Their entire raison d'etre is to leave the UK, when the rest of the UK buys more than £46 billion a year from Scotland - more than 62% of exports from Scotland. Yet they are afraid of "deeply damaging consequences" if Britain leaves the EU, which buys £12.9 billion of Scottish goods and services annually, 17.4% of Scottish exports.
Of course, you cannot make a rational assessment of whether either will have a good or a bad economic impact thing unless you have a clear idea how the terms of trade compare when you're in or out.
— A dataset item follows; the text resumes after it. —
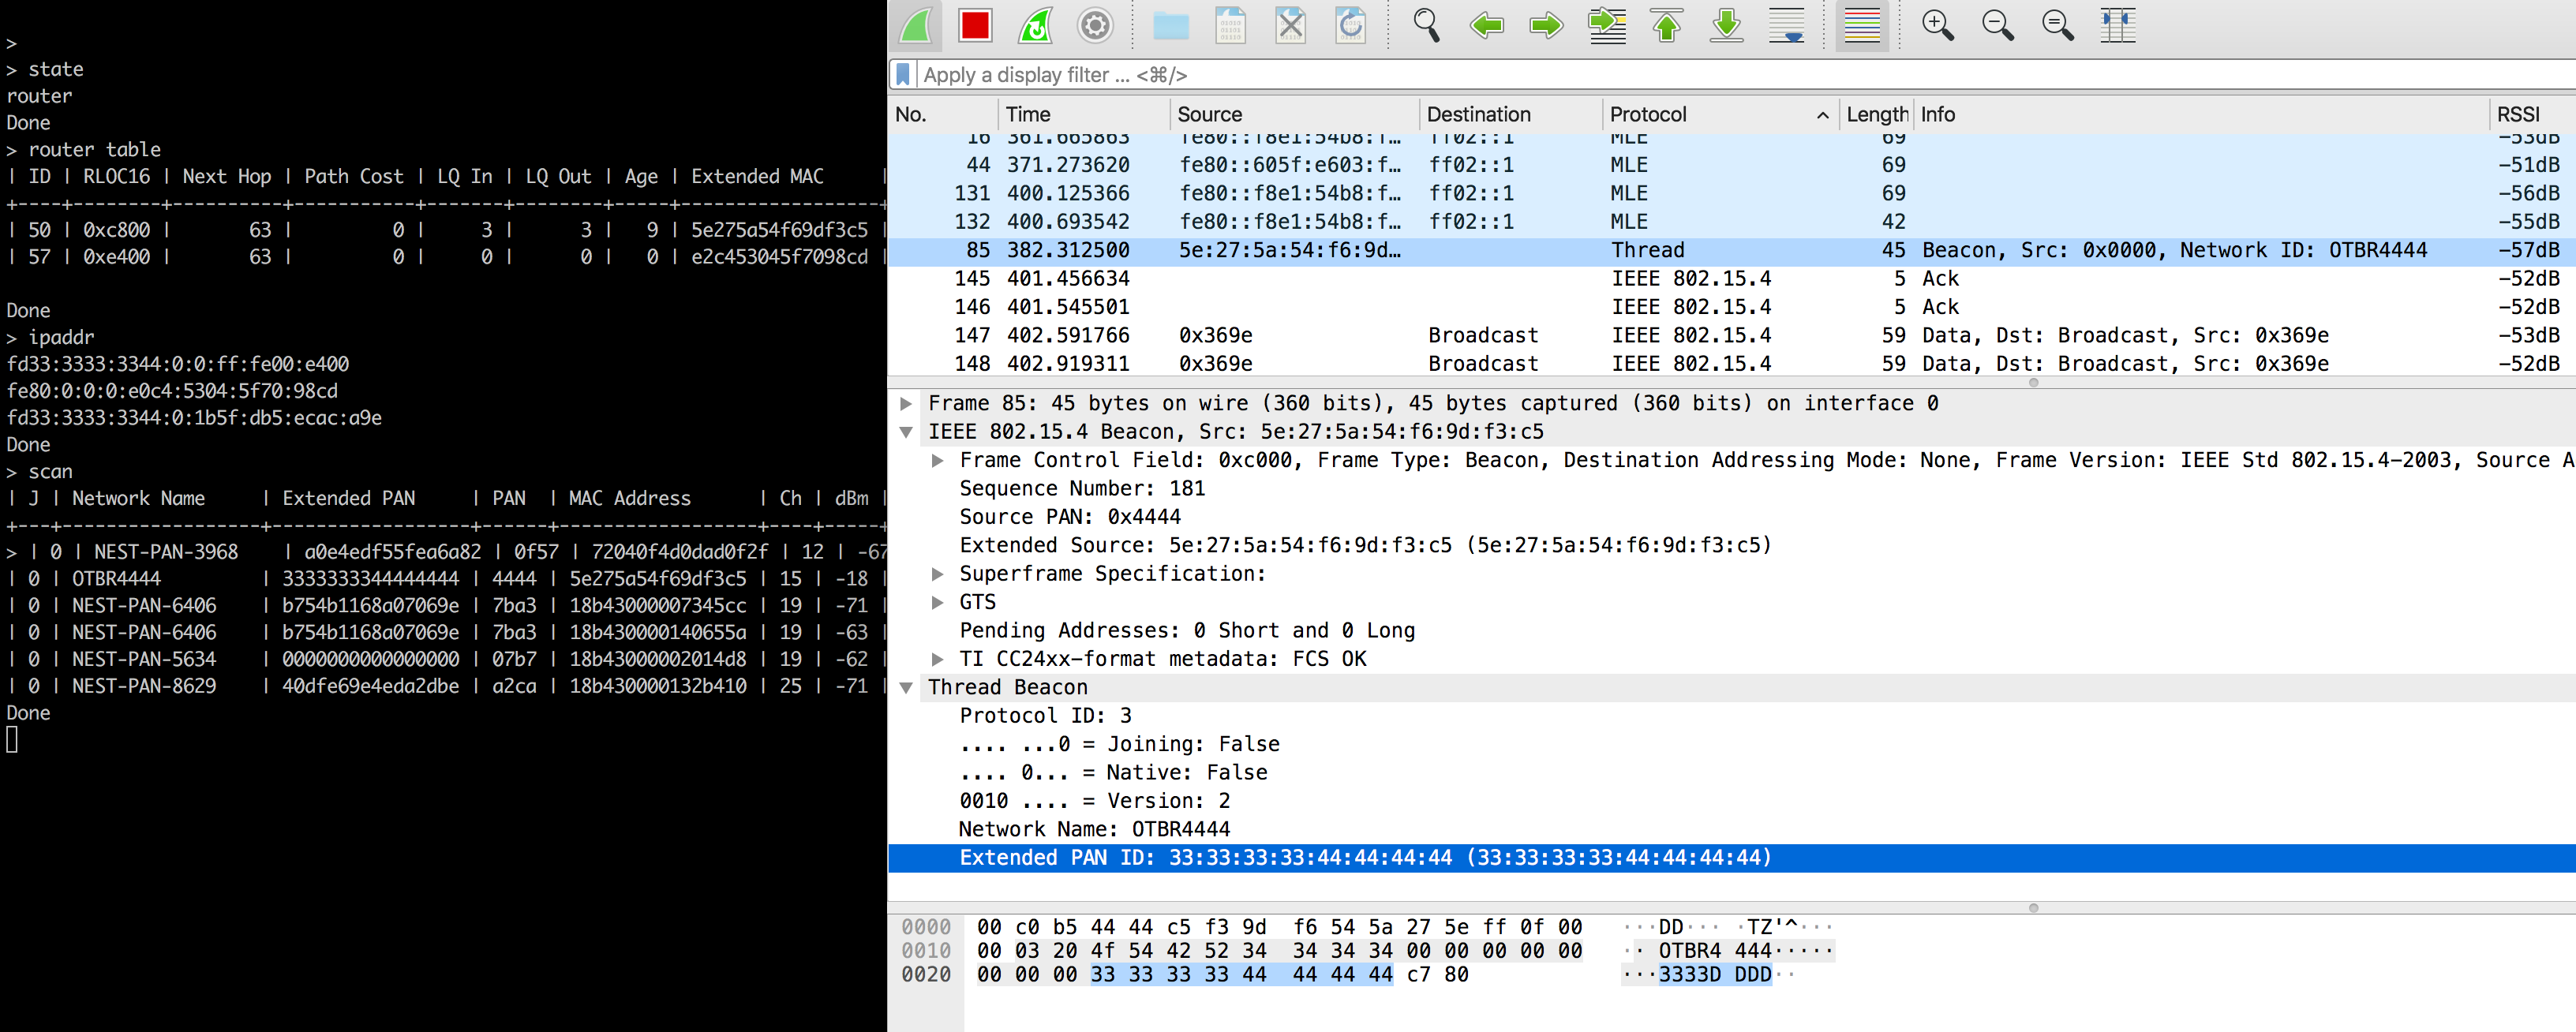Zoom in packet list text
Image resolution: width=2576 pixels, height=1032 pixels.
(1938, 25)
I'm not convinced that was clearly articulated for last year's Scottish referendum and it most certainly has not been done yet by either side in the forthcoming EU membership referendum.
But it makes no sense whatsoever to be deeply worried about £12.9 billion of trade and completely blasé about £46.175 billion.
There is an interesting point about the difference between SNP words and actions in today's telegraph parliamentary sketch by Michael Deacon.
I will be coming back to the issue of tax credits to which Michael Deacon alludes, as I regard tax credits as one of the most serious of the poison pills left by Gordon Brown - people who are working hard and doing the right thing and who ought to be independent are being made clients of the government, which is taking money off them and then making them dependent on the money the state hands back - we need to be getting more people completely independent so the state is not interfering with them at all.
But he makes the following interesting point about the way the SNP, who are as brilliant at PR as they are rubbish at governing Scotland, exploit the difference between Scots' self image and the reality.
"Are the Scots really more Left-wing than the English?
"The SNP are clever. Clever at selling themselves, anyway. Because they’ve recognised a subtle truth. Many Scottish voters like to think of themselves as more Left-wing than they actually are.
"This week a polling firm asked Scots whether they’d be willing to pay higher income tax to fund an increase in benefits. Nearly 60 per cent said no. Yet Scottish political discourse is dominated by bitter opposition to the Tories – as in, the number one party for people who don’t want to pay higher income tax to fund an increase in benefits.
'Sex, Lies and the Ballot Box' – a recent book of political essays edited by Philip Cowley and Rob Ford – contains a fascinating chapter on Scottish political identity. Researchers found that Scots “are significantly more likely to report themselves as Left-wing than other Britons”. Yet when asked for their views on individual issues such as welfare and the role of the state, their answers are scarcely more to the Left than English people’s are.
"The SNP get it. Which is why they talk like a Left-wing party – but rarely act like one."